The decision to transition changed all that. The focus of my attention shifted away from men. What was internalized for cis women after decades of practice seemed 100% natural to them. I had a lot of catching up to do. It’s painful to reflect on my memories of the early days of transition where I didn’t pass very well and still retained much of my old habits and thought processes. It took months and months to eventually find some sense of myself as a trans woman that was natural and intuitive. Nearly two years lately I am still learning to be myself. Nothing feels as awkward as it once did. I have developed my own sense of style and feel at home in my new body. I like being me.

In reality there’s not a whole lot separating the genders. The performative aspects can be learned in no time if you’re a quick study. The part that took longer for me was to internalize the outer performance as part of my personal identity, to truly accept myself as a woman. For many reasons I still don’t quite fully identity as a “woman”, whatever that is supposed to mean. I don’t have a strong sense of sexual identity and my gender identity is nebulous at best. I just feel like myself, a consciousness staring out behind my eyes, beholding the world.

By now I play the part well enough. As I write this I think about how TERFs would twist my words to argue that “Look! This trans woman admits her femininity is a fabricated artificiality of conscious design!” But my response would be that this is true of everyone not just me. Although the unconscious does the bulk of learning, consciousness is still involved in very important types of learning and I believe some of the learning is about gender and gender roles. While one might argue that certain innate neural dispositions are genetic much of human development is learned. The human brain is a fantastically powerful learning machine and it stands to reason that much of our gendered behavior is learned as well and that our consciousness works to direct some part of the learning process.
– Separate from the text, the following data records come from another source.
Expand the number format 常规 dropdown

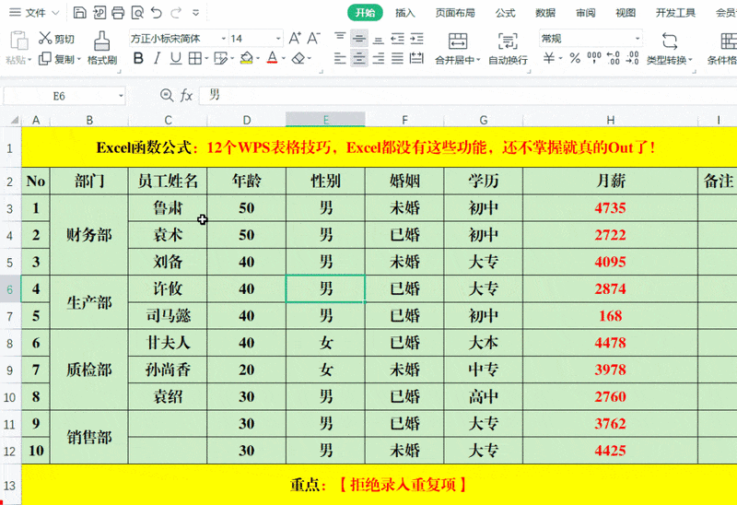(x=638, y=39)
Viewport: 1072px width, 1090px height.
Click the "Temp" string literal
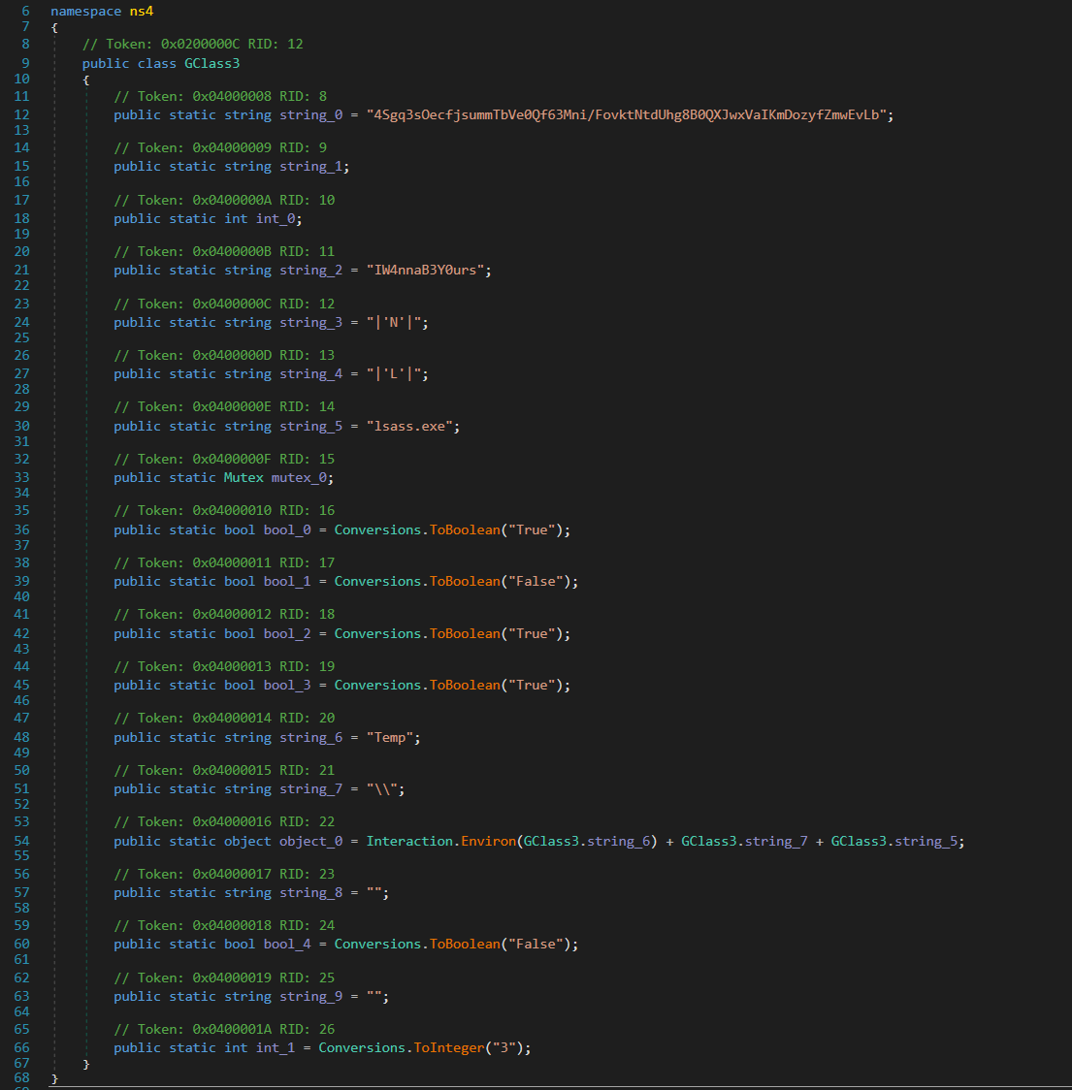(x=389, y=737)
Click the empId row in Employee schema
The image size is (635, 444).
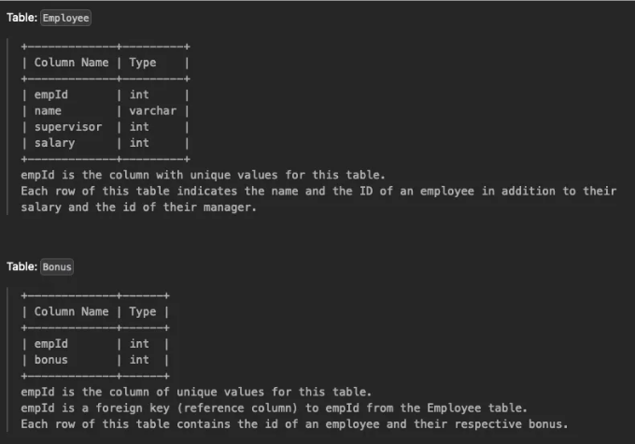106,94
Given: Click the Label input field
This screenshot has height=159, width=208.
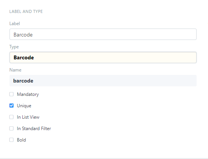Looking at the screenshot, I should pos(103,34).
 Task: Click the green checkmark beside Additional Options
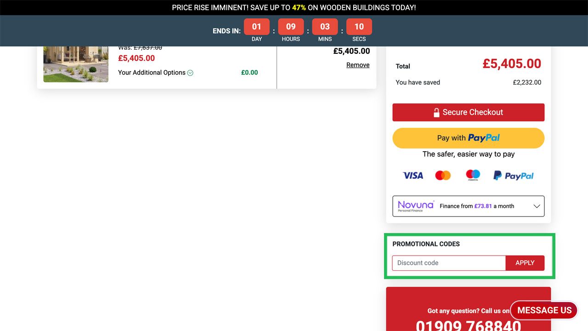191,72
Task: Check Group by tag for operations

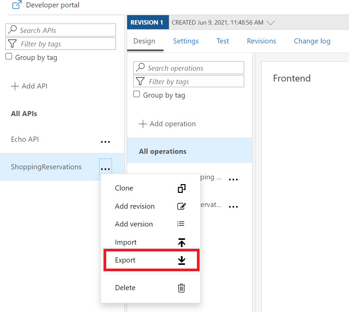Action: (x=137, y=95)
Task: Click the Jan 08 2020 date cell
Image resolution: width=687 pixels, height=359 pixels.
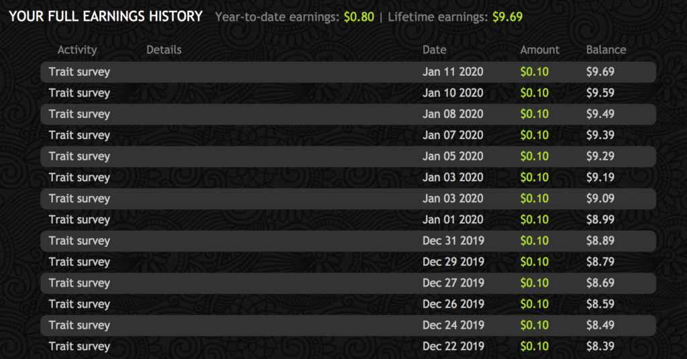Action: point(453,114)
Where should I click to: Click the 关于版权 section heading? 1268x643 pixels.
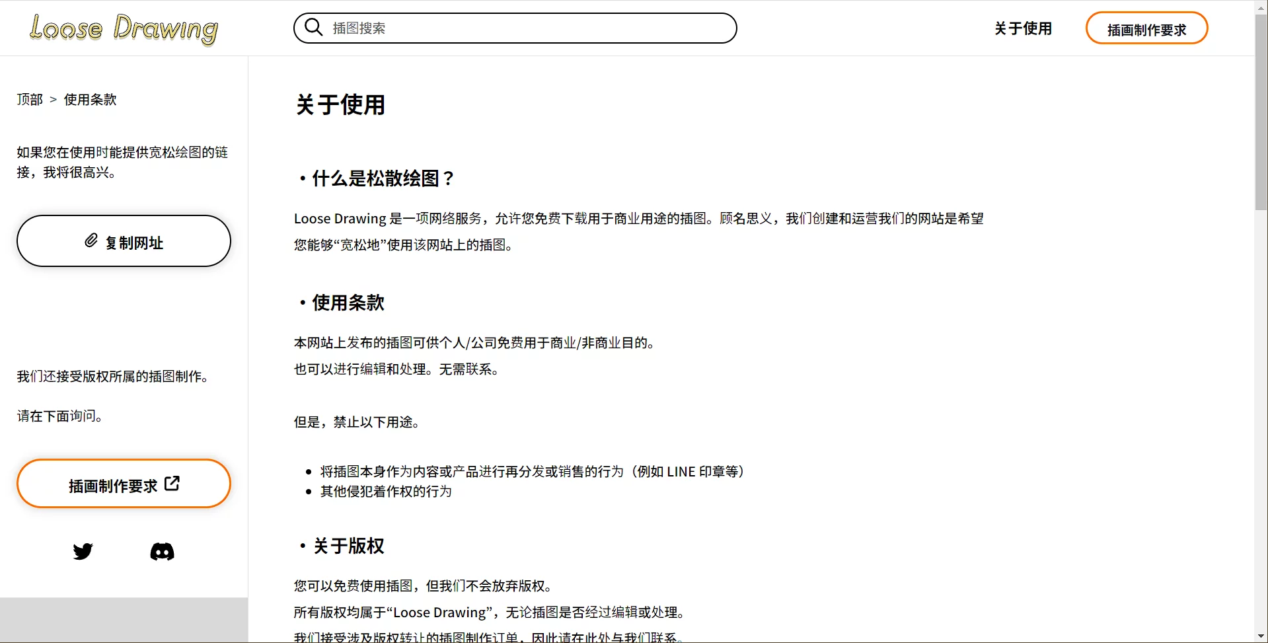point(348,546)
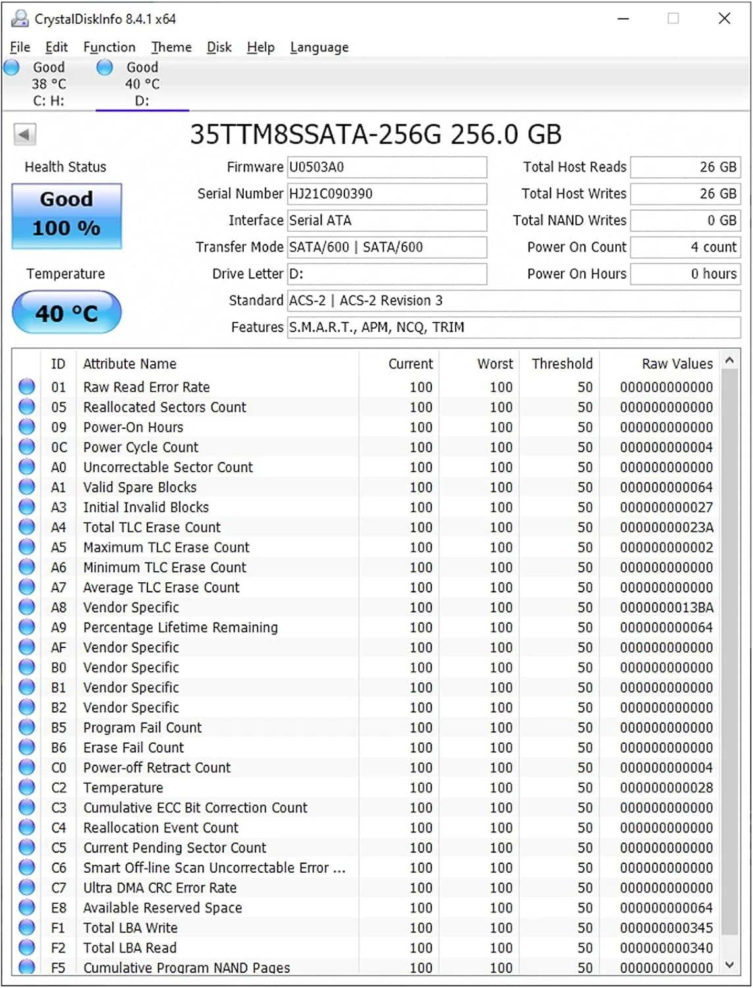Screen dimensions: 753x988
Task: Click the status icon next to Program Fail Count
Action: click(26, 727)
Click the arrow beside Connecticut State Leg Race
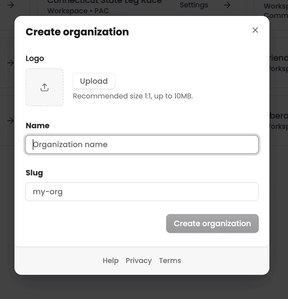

The thing that makes my learning process different is that it’s done late in adulthood where my consciousness and brain are already fully developed. In some ways this gives me an advantage and in some ways it is a disadvantage. The advantage is that I can largely skip much of the “awkward teen years” of experimentation and get that done in months, not years. As an adult my learning process is sped up because it’s being aided by my full sense of consciousness. The disadvantage is that the “natural” route of learning everything in childhood seems to make it more intuitive because the learning process is so ingrained. Also, children learn about gender more unconsciously whereas I have the advantage of an adult education.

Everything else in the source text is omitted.